In diesem Ausspruche lag die Erklärung, dass Fräulein Margareth die Liebe des Grafen höher wert hielt, als alle die subtilen Beziehungen, die jemals zwischen ihnen gewaltet hatten. Der direkte Tadel ihrer Erziehung war ein unerhörter Angriff auf die Weisheit eines vorwärtsstrebenden Menschengeschlechtes und auf den Enthusiasmus für Seelenschönheit und Herzenskeuschheit. Sie verletzten den jungen Mann umso tiefer, als er im Begriffe gewesen war, dem Vorbilde seines jüngern, weit höher begabten und feiner organisierten Freundes Wieland zu folgen, der die Welt durch den Briefwechsel mit seiner Seelengeliebten entzückte.
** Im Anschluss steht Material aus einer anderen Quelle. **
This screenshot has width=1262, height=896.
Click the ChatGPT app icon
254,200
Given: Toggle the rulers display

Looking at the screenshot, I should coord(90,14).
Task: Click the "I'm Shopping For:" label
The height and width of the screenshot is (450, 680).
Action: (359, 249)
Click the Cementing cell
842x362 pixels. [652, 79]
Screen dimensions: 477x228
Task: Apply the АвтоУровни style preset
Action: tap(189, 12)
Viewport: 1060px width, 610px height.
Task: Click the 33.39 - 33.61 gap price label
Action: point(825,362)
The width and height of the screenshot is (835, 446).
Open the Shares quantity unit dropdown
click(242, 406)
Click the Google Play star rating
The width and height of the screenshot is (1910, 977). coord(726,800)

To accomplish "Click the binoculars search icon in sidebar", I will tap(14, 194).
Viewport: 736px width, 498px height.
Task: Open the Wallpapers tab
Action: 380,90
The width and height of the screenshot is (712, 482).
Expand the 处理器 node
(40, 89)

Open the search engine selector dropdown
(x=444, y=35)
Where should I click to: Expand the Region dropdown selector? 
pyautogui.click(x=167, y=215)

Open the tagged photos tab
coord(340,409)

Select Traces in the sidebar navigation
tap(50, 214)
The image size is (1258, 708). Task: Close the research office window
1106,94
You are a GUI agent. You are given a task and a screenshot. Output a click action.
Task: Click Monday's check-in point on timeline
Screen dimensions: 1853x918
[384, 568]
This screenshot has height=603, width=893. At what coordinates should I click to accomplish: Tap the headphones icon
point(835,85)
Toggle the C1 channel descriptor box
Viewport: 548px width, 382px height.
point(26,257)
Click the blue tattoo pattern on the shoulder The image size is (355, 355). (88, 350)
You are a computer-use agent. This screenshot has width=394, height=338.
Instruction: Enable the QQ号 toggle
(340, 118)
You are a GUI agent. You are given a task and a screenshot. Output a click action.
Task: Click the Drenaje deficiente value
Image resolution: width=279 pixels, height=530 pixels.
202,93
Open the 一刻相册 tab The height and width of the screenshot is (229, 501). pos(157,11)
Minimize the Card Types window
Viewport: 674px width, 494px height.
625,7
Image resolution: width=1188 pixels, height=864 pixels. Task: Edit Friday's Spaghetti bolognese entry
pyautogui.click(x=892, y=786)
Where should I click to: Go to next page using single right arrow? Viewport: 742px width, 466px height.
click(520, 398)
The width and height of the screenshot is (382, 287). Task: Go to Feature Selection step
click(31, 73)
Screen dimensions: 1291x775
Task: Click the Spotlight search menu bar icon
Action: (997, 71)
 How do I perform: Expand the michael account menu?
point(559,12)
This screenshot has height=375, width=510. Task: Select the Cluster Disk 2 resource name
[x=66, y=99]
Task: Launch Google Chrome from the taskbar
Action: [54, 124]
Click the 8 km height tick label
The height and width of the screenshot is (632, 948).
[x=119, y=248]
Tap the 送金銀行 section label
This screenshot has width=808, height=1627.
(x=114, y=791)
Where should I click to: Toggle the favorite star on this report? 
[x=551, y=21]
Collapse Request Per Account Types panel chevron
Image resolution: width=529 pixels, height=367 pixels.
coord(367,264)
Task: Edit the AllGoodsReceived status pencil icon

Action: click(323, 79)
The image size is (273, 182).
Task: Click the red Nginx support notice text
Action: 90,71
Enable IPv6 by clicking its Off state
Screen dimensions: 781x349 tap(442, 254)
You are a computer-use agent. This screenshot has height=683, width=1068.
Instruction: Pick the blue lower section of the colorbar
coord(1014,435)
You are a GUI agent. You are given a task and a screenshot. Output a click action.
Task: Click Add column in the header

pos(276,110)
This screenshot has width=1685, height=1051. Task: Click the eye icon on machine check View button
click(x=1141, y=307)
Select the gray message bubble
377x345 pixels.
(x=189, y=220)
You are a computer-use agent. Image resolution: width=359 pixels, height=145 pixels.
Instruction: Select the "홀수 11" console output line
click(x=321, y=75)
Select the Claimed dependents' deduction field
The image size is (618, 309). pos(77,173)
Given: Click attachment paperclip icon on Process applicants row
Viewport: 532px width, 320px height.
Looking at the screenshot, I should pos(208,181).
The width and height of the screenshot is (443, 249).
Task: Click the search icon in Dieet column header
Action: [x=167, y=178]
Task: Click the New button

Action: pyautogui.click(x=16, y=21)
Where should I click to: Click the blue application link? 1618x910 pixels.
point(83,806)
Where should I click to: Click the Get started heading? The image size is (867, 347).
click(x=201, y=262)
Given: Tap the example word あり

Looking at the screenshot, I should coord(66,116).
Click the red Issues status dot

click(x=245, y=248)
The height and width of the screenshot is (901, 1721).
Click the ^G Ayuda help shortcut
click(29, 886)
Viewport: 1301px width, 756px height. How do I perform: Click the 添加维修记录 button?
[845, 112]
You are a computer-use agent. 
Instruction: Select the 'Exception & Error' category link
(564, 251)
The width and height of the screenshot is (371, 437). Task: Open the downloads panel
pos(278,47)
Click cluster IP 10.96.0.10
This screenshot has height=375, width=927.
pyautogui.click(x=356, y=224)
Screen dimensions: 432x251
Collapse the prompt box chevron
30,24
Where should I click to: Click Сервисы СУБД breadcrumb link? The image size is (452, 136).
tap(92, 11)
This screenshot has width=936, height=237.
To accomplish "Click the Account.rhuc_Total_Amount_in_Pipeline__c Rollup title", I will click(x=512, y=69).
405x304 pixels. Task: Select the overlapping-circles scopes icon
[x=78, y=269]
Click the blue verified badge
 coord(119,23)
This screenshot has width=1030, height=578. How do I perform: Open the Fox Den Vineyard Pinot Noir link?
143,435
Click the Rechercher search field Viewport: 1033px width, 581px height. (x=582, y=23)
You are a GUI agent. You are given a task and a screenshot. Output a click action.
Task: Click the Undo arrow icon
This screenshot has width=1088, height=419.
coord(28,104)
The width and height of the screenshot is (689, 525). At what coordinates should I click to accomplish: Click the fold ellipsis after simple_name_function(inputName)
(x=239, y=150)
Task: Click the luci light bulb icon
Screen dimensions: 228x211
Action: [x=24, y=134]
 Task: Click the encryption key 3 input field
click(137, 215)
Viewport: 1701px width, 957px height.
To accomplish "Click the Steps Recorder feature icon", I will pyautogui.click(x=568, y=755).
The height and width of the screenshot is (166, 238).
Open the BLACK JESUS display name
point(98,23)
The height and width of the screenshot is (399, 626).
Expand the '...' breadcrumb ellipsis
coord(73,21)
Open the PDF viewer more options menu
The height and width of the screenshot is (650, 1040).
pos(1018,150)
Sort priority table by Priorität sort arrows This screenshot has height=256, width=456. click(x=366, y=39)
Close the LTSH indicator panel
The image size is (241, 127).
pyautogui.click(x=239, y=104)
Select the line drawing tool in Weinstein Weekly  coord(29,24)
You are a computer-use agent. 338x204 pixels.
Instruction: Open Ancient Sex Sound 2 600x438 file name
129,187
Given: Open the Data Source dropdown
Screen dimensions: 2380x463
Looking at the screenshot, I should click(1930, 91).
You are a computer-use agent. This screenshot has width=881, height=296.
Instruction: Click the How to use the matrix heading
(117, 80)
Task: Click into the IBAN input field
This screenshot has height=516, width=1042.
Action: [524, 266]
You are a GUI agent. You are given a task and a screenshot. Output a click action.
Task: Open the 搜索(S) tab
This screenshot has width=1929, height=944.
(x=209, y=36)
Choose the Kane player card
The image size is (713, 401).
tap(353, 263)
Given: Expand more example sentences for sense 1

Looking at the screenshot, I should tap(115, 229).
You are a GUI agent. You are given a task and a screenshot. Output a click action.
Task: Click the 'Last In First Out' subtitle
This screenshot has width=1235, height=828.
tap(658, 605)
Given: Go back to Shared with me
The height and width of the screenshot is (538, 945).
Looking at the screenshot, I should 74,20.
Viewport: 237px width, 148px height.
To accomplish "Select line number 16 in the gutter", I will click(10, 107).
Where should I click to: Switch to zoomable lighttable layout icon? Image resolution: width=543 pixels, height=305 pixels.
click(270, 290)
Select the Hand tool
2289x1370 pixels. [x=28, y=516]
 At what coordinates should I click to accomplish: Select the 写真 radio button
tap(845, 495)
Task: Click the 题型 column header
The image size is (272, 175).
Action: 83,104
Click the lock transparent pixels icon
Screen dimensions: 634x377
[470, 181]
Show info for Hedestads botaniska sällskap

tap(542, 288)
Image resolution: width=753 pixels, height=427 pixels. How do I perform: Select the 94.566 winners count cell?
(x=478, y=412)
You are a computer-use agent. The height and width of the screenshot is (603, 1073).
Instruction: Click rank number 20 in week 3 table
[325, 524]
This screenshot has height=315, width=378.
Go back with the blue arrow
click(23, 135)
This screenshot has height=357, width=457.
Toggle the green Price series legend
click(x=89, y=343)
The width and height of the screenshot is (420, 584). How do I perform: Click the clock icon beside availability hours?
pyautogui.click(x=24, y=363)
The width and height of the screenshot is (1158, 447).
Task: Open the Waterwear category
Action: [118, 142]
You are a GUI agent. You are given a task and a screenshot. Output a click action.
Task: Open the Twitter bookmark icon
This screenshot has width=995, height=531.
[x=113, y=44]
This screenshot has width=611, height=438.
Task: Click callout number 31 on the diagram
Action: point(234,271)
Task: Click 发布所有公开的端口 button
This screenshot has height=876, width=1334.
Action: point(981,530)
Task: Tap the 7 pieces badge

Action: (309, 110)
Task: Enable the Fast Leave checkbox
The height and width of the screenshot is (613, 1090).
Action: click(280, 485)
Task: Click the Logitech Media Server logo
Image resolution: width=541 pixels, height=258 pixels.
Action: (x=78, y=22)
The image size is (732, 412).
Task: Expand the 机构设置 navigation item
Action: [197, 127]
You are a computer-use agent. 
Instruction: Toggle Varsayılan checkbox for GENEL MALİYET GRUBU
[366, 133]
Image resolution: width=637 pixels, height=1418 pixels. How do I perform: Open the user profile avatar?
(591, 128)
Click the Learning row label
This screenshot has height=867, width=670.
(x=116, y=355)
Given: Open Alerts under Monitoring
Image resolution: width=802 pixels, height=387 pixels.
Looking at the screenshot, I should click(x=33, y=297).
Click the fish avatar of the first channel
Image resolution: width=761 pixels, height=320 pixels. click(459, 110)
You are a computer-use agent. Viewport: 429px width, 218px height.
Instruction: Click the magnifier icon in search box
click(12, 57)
Margareth von Rittberg vereinte unbestritten noch bedeutendere Elemente in sich, um sie der allgemeinen Vergötterung würdig zu machen, als die Dame, welcher Wieland mit graziösem Entzücken Huldigungen streute. In der törichten Eitelkeit: ›berühmt zu werden, ohne sich allzu bedeutend anstrengen zu müssen,‹ hatte der Baron sich der Überzeugung hingegeben, dass es nur eines Wortes bedürfe, um Margareth für seine Sache zu entflammen. So sonderbar es klingen mag, wenn man eine Herzensangelegenheit eine ›Sache‹ nennt, so war für den Moment wenigstens kein anderer Ausdruck dafür zu finden, da es sich keineswegs darum handelte, eine Gattin zu erwerben, sondern nur eine schöne und liebenswürdige Vertreterin einer Mode, mit der man damals zu kokettieren pflegte. Freundin eines bedeutenden Geistes zu sein, gehörte zu den Errungenschaften eines emporblühenden Zeitalters, und die berühmt werdenden Männer gefielen sich in dem Verfahren, an eine begabte Frau die sublimen Gedanken zu adressieren, wofür der rohere Weltbürger noch kein Interesse zeigte. Dass sich Margareth, die bis zu seiner Abreise nach der Schweiz in den Sphären der Erhabenheit geschwebt hatte, in der Rolle einer einfachen Hausfrau besser gefallen könnte, als in dem epochemachenden Verklärungsschimmer einer geistreichen Dame, gab seiner idealen Liebe zu ihr einen derben Stoß und machte ihn sehr verdrießlich.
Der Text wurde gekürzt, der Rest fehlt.